Common misconceptions or difficulties students may have
Students may find it hard to cope with the use and spelling of the extensive new biological vocabulary of sub-cellular structure. Keeping a glossary list of new words and their definitions is one approach. The 2.1.1 glossary sheet provided below also lists difficult plurals (e.g. mitochondria) and adjectival forms. It could act as a model for students to develop their own glossary of terms as they progress through the course. A link to an online Biology dictionary is provided for students to check up on definitions of unfamiliar words.
Another difficulty is in students being able to conceptually relate to, or imagine, structures and events at a tiny scale. The ‘Nanosense’ and ‘Secret Worlds’ resources help to build familiarity with the logarithmic scale of measurement and the relationship of different SI units.

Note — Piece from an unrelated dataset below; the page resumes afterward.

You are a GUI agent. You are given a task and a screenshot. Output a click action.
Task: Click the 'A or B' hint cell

Conceptual links to other areas of the specification – useful ways to approach this topic to set students up for topics later in the course
These learning outcomes require knowledge and skills from this unit and can also be used to reinforce microscopy skills (PAG1), mathematical calculation skills (e.g. M0.1, M1.8, M2.2) and drawing skills:
- 2.1.5(e) osmosis e.g. in red onion bulb epidermis
- 2.1.6(d) plant cell mitosis e.g. onion root tip squash
- 2.1.6(h) specialised cells
- 2.1.6(i) tissues
- 3.1.1(c), (g) and (h) lung, gill and insect tracheal structure
- 3.1.2(c) blood vessel histology
- 3.1.3(b) plant vascular tissue
- 4.1.1(e) phagocytes and blood smears
- 4.2.2(c) cell structure of five kingdoms
- 5.1.2(b) liver histology
- 5.1.2(c) kidney histology
- 5.1.4(c) pancreas histology
- 5.1.5(l) muscle structure
- 5.2.1(b) chloroplast structure
- 5.2.2(b) mitochondrion structure.
This is another preliminary task that helps students understand the terms ‘object’ and ‘image’ by working with a magnifying glass or hand lens. Students find it easier to distinguish between these terms when they are presented with this scenario away from the microscope and when the object is in the normal size range of things that they can see and handle.

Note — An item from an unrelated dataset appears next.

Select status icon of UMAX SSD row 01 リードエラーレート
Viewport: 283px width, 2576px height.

Suggested biological specimens are seeds, leaves and shells but anything small enough to fit in the first box on the sheet can be used. The binomial name of the specimen should be available to give to students (linking to 4.2.2). The magnification formula is introduced here (linking to maths skill M2.2) without the need for students to convert units (maths skill M0.1).
The onion root mitosis sample can be selected and viewed at six magnifications (x25 to x1000). The large range of magnifications and the fact that all students are accessing the same images lends itself to setting homework using this web link. Students could practise using the magnification formula to check on the real object size of a selected cell at two or three different magnifications. They could also calculate the mean cell length from three or more cells in each image (maths skills M1.2, M1.6) and be asked to give the answer to an appropriate number of significant figures (maths skill M1.1).
As the specimen is microscopic, students will need to combine understanding of the magnification formula with an understanding of micrometres and the ability to convert mm to µm (maths skill M0.1).
This is an interactive Java tutorial with a sequence of images going from the milky way to a single carbon atom nucleus and beyond in orders of magnitude. In the automated play form it could be shown to a class. In manual form clicking up through the images could be used to highlight the normal range of sizes of interest in biology.
The labelling of each picture in metres in standard form on the left and units appropriate to the size of the subject matter on the right could be used to teach or class-test standard form and the SI units in the range metre, millimetre, micrometre and nanometre (maths skill M0.1).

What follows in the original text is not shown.